The marching band approached us, still in formation, still miming their playing. Evan and Garth looked up and trained their ears on the disturbance. The band marched past us, the only sound their quiet synchronized tramping on the grass, and a soft clicking as the horn players opened and closed their valves.
“See is just a movie in your eyes,” said Garth. “It’s not out in the world.”
“A movie?”
“It’s not out there, it’s not dark matter or anything else. It’s just in your eyes. A movie. And the only difference is that everyone else has the same movie playing. Cynthia, Philip, Alice, their movies agree. So they can see. You and I are watching the wrong movie, so we’re blind.”
Evan and I were silent.
“See is a dream,” said Garth. “There isn’t anything to see. Real things come one at a time. They come into your hand, and then disappear. Huh.” He felt at the end of his cane, then put his hand to his chin and left a smear of mud there. “See is a movie. But when something goes wrong in their movie, when something is odd, they don’t question themselves. They don’t say, gee, things are disappearing in this laboratory, something must be wrong with my eyes or my brain, I must be blind. They put it outside of themselves, they say, gee, something is wrong with the world. There must be a Lack. Well, I say we’re not blind anymore. I say something is wrong with the world. People talk about things that aren’t there. And they never talk about what’s in their hands.”
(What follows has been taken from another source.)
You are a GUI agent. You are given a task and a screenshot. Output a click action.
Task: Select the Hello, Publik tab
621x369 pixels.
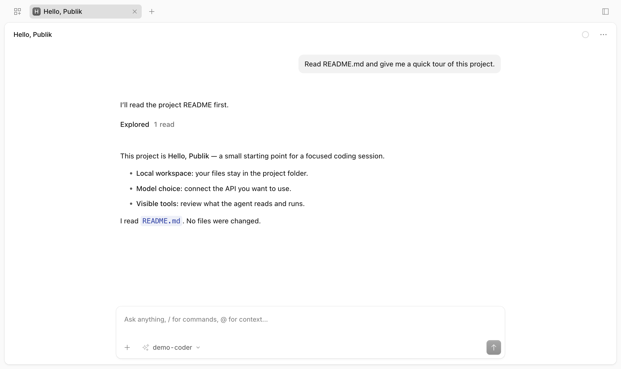(86, 12)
“But that’s exactly what I was saying,” said Evan.
“Exactly,” said Garth.
“But you contradicted me.”
“But now you see I didn’t.”
I looked at Evan. If he’d had eyes, he would have looked at me. We would have shared a knowing look, one that excluded Garth. But he couldn’t enter my glance. I was the one excluded. Evan and Garth were alone together, in another world.
They belonged together, I thought now. Cynthia should help them to see that.
“Do you remember when I said I might be lying about the precise location of certain objects?” said Garth.
“Yes,” said Evan.
“Well, don’t worry,” said Garth. “I don’t know where they are either.”